Nothing but the lines from the one containing "The width and height of the screenshot is (1344, 896)." through the last line of the data below should be returned, each copied exactly.
==========
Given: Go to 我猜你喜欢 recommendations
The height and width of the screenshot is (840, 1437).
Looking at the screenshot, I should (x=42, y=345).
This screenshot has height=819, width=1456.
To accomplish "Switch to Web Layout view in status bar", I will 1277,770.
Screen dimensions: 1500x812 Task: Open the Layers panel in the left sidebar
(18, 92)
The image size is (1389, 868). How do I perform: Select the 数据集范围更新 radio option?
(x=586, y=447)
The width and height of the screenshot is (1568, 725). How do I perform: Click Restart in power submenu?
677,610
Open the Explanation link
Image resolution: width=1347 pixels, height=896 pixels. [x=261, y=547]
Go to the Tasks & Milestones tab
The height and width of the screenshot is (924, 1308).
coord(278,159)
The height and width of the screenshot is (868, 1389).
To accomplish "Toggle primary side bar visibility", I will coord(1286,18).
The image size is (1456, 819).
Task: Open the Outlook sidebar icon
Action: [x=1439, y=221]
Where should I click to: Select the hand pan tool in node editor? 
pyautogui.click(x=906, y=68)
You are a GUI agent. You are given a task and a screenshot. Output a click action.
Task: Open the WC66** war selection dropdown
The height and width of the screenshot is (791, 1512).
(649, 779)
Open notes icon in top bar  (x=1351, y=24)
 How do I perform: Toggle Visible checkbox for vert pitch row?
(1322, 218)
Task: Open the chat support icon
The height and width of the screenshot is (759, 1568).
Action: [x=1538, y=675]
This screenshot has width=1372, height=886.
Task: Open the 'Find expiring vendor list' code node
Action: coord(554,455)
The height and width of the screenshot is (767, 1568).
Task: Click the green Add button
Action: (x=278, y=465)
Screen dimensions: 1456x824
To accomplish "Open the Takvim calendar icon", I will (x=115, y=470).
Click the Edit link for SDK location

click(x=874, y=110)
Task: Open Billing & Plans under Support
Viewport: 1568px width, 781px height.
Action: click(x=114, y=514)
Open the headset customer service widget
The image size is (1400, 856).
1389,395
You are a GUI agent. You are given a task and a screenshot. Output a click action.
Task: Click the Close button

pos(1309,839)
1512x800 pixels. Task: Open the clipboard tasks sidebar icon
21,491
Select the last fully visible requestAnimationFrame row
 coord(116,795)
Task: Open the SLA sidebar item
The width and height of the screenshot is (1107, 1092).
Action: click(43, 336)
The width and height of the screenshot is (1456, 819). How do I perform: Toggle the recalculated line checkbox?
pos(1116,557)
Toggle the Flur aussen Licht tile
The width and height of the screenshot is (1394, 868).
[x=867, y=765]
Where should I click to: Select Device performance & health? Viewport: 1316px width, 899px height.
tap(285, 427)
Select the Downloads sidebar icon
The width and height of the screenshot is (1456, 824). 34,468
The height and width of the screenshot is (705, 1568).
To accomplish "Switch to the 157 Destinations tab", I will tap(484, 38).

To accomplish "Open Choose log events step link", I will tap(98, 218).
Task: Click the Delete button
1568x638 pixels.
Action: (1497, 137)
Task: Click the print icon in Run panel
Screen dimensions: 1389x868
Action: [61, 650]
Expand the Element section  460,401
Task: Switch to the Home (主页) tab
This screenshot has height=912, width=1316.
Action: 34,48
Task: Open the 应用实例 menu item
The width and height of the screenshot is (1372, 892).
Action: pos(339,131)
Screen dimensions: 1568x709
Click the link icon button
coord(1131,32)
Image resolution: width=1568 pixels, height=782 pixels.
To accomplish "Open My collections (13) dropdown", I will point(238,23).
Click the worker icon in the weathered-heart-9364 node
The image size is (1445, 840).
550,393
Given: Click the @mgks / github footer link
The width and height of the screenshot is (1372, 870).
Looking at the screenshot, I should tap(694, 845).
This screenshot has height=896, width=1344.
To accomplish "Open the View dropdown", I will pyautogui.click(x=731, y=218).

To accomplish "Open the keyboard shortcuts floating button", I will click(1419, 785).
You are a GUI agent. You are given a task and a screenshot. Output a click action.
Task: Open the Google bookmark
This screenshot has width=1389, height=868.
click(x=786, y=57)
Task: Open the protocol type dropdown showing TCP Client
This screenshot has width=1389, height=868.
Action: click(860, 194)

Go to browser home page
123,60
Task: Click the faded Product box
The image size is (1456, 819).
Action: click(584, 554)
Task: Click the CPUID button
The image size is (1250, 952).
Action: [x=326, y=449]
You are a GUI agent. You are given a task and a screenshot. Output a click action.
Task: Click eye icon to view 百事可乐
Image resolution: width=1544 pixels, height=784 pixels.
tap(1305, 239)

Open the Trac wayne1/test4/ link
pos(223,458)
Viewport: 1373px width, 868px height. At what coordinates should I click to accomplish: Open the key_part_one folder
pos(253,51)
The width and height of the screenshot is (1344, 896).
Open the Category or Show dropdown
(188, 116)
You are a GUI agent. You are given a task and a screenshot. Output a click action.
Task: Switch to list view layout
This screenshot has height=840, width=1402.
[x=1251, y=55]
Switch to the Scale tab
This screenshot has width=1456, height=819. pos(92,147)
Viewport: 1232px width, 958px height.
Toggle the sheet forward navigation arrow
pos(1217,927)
==========
- **RESPONSE TO THE EXERCISE**:
The width and height of the screenshot is (1344, 896).
Open the Category or Show dropdown
(188, 116)
You are a GUI agent. You are given a task and a screenshot. Output a click action.
Task: Switch to list view layout
This screenshot has height=840, width=1402.
[x=1251, y=55]
Switch to the Scale tab
This screenshot has width=1456, height=819. pos(92,147)
Viewport: 1232px width, 958px height.
Toggle the sheet forward navigation arrow
pos(1217,927)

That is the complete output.